Rezek Badani y Afdera se asomaron y vieron el cuerpo del asesino del octógono cinco pisos más abajo, rodeado por un gran charco de sangre.
– Ahora ya no necesito a mi primo, sino a un enterrador -sentenció el marchante de antigüedades, observando el cadáver de aquel desdichado.
– Sí, estoy de acuerdo -murmuró Afdera.
– Vuelva a su hotel mientras yo espero a la policía. No se preocupe por nada, yo sé cómo encargarme de este asunto.

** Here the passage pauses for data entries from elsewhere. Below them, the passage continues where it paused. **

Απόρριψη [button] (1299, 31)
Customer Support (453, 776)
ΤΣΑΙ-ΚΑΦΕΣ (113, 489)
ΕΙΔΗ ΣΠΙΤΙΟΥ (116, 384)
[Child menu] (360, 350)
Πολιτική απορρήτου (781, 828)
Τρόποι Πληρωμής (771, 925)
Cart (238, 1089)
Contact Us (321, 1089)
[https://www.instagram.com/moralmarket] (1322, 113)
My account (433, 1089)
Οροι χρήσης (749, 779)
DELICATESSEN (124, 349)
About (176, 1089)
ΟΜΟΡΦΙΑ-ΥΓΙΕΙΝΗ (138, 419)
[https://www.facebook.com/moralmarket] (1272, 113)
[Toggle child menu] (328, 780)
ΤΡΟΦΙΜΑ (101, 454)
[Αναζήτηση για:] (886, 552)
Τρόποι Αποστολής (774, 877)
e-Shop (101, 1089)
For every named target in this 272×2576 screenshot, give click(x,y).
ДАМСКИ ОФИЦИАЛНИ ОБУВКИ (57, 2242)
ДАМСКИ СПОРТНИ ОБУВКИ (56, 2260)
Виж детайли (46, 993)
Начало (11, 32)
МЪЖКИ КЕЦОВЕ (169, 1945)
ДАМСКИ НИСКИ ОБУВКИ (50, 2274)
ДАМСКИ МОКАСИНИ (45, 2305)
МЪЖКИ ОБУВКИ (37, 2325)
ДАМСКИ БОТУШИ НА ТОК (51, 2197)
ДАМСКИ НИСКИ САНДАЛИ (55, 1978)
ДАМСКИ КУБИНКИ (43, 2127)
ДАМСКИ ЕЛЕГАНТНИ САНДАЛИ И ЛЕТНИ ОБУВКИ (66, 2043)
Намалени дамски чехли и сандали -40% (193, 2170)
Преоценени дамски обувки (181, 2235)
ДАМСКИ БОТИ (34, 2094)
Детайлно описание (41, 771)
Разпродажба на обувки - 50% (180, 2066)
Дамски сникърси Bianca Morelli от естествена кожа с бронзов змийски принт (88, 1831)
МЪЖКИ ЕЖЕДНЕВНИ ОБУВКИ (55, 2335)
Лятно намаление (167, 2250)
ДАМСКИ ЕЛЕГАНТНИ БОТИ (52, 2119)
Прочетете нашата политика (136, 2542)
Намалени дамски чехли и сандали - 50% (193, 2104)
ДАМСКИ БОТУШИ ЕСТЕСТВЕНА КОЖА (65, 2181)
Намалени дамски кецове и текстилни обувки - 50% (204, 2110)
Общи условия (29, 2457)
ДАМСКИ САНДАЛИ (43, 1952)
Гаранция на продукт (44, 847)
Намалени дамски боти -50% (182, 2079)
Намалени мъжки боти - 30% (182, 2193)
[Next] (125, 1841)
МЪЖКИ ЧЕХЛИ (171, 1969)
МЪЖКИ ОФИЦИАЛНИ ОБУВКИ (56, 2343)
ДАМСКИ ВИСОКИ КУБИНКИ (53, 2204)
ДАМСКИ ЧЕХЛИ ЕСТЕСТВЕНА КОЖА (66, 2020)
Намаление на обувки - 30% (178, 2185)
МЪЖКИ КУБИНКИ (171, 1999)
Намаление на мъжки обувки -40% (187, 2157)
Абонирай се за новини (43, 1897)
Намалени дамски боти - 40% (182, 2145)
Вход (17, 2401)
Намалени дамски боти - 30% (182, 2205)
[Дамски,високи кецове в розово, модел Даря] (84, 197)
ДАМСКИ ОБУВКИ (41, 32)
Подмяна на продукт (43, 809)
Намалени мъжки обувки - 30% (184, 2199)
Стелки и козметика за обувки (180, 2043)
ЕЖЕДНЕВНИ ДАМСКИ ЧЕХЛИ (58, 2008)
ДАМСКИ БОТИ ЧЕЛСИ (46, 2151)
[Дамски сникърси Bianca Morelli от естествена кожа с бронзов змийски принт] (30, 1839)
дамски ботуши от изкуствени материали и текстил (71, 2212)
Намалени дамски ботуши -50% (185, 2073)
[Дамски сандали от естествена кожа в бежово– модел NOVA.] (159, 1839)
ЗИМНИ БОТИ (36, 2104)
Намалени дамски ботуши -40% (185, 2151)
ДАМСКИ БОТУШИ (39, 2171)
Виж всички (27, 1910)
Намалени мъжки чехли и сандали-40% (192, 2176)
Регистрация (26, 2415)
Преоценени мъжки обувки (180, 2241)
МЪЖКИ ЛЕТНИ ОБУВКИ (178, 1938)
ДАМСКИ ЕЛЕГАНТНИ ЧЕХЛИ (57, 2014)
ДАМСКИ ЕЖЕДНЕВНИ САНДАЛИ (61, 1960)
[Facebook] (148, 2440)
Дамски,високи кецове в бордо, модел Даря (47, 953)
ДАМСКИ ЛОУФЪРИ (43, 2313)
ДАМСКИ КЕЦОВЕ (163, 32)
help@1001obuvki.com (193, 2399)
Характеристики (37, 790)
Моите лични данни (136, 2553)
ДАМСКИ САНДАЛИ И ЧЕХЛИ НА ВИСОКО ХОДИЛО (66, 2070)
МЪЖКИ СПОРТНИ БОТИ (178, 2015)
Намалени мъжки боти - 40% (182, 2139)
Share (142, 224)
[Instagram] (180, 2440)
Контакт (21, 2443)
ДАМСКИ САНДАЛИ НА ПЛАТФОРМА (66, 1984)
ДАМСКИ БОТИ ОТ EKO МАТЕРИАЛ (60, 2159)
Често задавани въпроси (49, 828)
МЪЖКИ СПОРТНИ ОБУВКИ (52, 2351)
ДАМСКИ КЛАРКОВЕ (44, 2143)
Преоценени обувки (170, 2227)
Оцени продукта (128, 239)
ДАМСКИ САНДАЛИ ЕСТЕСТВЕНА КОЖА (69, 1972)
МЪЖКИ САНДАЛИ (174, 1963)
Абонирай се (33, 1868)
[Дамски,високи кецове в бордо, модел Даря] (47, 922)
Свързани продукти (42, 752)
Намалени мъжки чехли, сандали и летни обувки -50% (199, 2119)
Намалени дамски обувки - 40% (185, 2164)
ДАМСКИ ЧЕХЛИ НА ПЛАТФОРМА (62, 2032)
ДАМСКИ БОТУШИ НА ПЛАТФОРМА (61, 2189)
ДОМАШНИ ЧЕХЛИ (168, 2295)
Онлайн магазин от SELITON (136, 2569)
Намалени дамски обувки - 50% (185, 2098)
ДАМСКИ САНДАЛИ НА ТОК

– Pero no puedo dejarle solo.
– Usted me ha salvado la vida. Si no llega a entrar, ese tipo me hubiera matado. Mis hijos, mi esposa, mi familia le deben mi vida, y yo le devuelvo el favor. Por favor, regrese a su hotel. Yo me ocuparé del cadáver. Si necesita cualquier cosa, no dude en llamarme. Estoy en deuda eterna con usted.
– Pero ¿qué va a hacer?
– No se preocupe. Como buen copto, tengo una numerosa familia aquí en El Cairo. Tengo decenas de primos que pueden acogerme en su casa. Ahora, váyase antes de que llegue la policía. Llámeme desde Europa para decirle si consigo organizarle un encuentro con Colaiani.
Antes de salir, con el diario de su abuela en la mano, Afdera besó en la mejilla a Badani, mientras éste le guiñaba un ojo.
Ciudad del Vaticano
– Eminencia, tengo que hablar con usted, es urgente -pidió monseñor Mahoney.
– ¿De qué se trata? -respondió el cardenal Lienart, intentando mirar el reloj que tenía en la mesa justo al lado del teléfono blanco, con línea directa con el Sumo Pontífice.
– He recibido una llamada de nuestro hermano, el padre Reyes…
El cardenal Lienart interrumpió la conversación bruscamente y ordenó a su secretario que se presentase ante él en su despacho del Palacio Apostólico.
– Eminencia, así lo haré -balbuceó el secretario.
Una hora después, el cardenal secretario de Estado August Lienart apareció en su despacho en pijama con una bata de seda roja. En el lado izquierdo podía verse bordado el dragón alado, símbolo de la familia Lienart.